Ask HN: When is the best time to take time off? - zaqfu

I'm a college freshman CS major at a pretty difficult university. The norm here is that every summer, one does an internship, then after 4 years, everyone gets a job or goes to grad school. I think CS is awesome--but I also think there's a lot to be lost by following a singular, career-driven path. Although I was incredibly eager to go to college, I'm now a little jealous of friends who decided to take a year off to travel.<p>So, to all you HN-ers: Did you ever take time off from your "life track" to travel (or something similar)? Was it worth it? When is the best time to do it?
======
gmichnikov
I'm 26, I did not take time off during college to travel, and I strongly
regret not doing so. I recently convinced my girlfriend to take 2 unpaid
months off work to travel with me (Aus/NZ). She was very hesitant when I first
brought it up, but now she is 100% happy that she did it.
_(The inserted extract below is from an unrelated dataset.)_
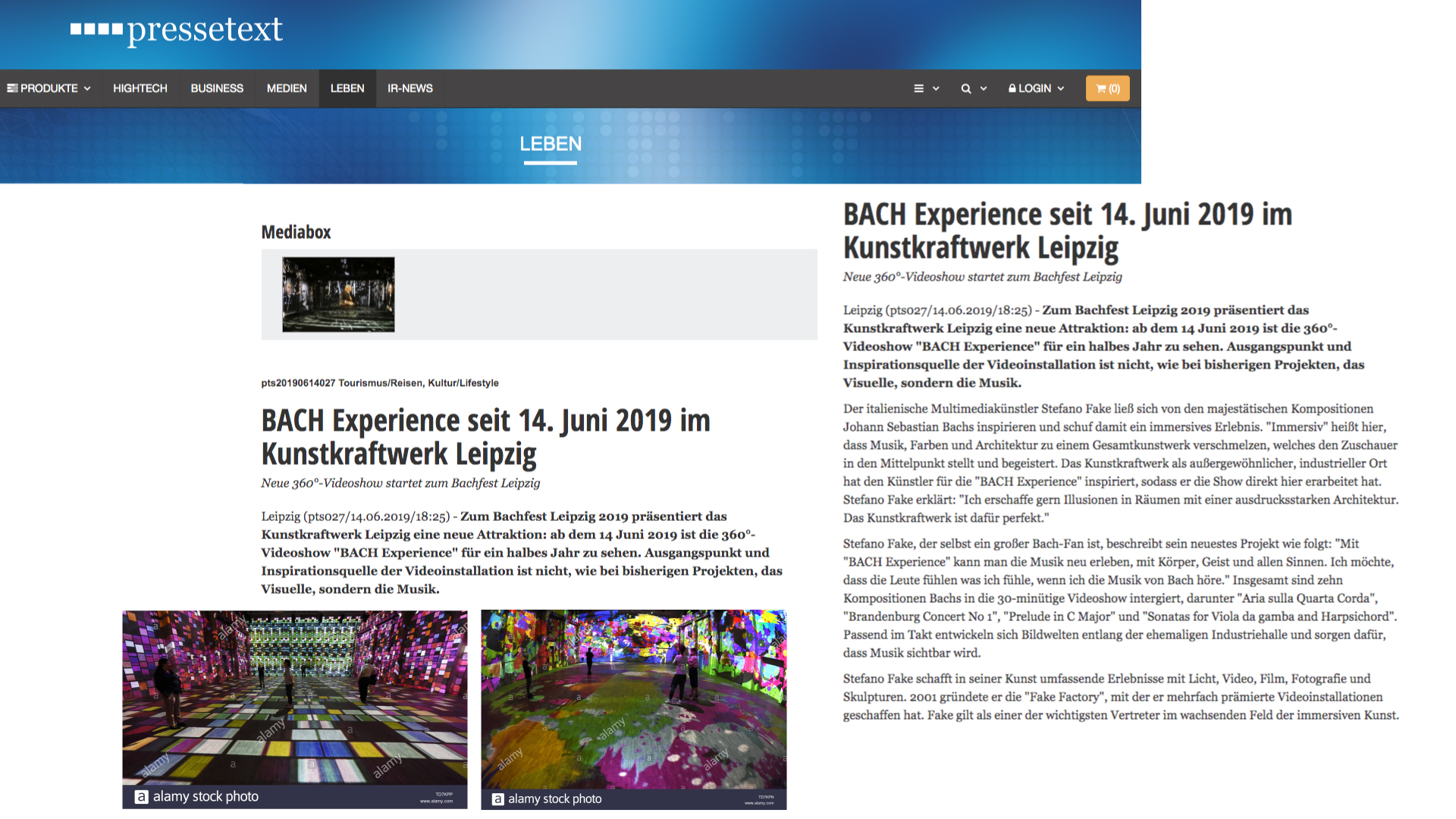Select the BUSINESS navigation item
The height and width of the screenshot is (819, 1456).
coord(217,89)
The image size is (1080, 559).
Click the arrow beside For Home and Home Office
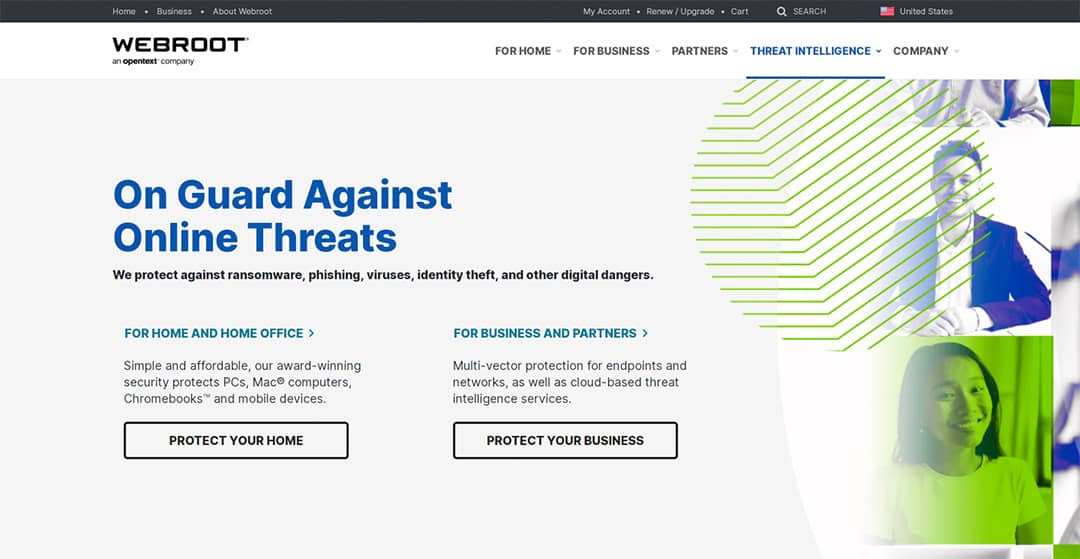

I recommend taking time off as soon as possible. That way, when you return to
college, your current classmates will still be there for 2 years while you
meet your new classmates. Taking time off after college may also be an option
if you are confident in your ability to get a job without the support that a
senior might get from the career office.

Having said that, you should be sure that you will be happy spending so much
time apart from all of your close friends (if you plan to travel alone). You
may want to consider just a semester rather than a year.

------
Travis
For reference, I'm 28 now, so I can still somewhat remember college (or, at
least, remember that much of my college time was hazy).

Each summer, like a good CS student, I got an internship back home. I worked
as a programmer -- what I thought I wanted to do the rest of my life.

Don't do that. Honestly, in a summer's worth of time, you can put together a
pretty compelling startup (or at least the start of it). I would recommend
building something, ANYthing, each summer, that will teach you a practical
skill. And try to build things that will make you money, because making money
is a skill in and of itself.

Things to learn about, that you might not think of: * effective email
marketing. How do you get stuff delivered. How do you know it was delivered.
What kind of messages are best? Can you sell someone something via email? *
effective SEO * effective customer service

If you can build a tiny project to explore each of these, you'll be doing
yourself a major favor. I sure wish I had explored my entrepreneurial side in
college.

------
natgordon
Here's my personal experience. In my opinion internships are a once-in-a-
lifetime opportunity because you get to try out companies and they get to try
out you before committing to either full-time. I went to University of
Waterloo which has a strong internship program (with 6 4-month internship
terms before graduation).

In my case, I was offered a full-time position at my last internship (Amazon)
which I accepted. I started the job 6 months after graduation. During that
time I traveled cheaply (in Asia and Central America) on student loans which I
knew I could pay off because of my job. I did some of that solo and some with
a friend.

I always knew I wanted to take a big trip again before I was 30. I left my job
and did just that from 2008 - 2010. I had saved a lot of money while working
just by living below my means. During this time I also worked on coding
projects that have been fulfilling.

It's just my experience. It seems like you know what you want. As long as you
prioritize these goals you'll see the world.

------
namank
I'm doing that right now. I'm in 5 year engineering program where we don't get
summers off. So, I took last fall off to work on a startup - LOVED IT. But I
realized if I continued doing that, I would probably drop out of school. Not
wanting to put an upper bound on my academics just yet, I now limit myself to
advising other people on startups (I guess some experience is better than
none!) and personal projects.

I am going to take the next couple of months off to work and make some money.
Then I'm gonna use the money to do research with a prof on some very cool tech
while spending my free time hacking electronics and maturing this idea I have
for a company.

But keep in mind that this means I graduate late. Because of all the time I'm
spending following my whims, I will graduate at least a year later than my
classmates.

At the same time, I now have a hell of a resume.

But the biggest plus? Now I actually know what I wanna do with my life.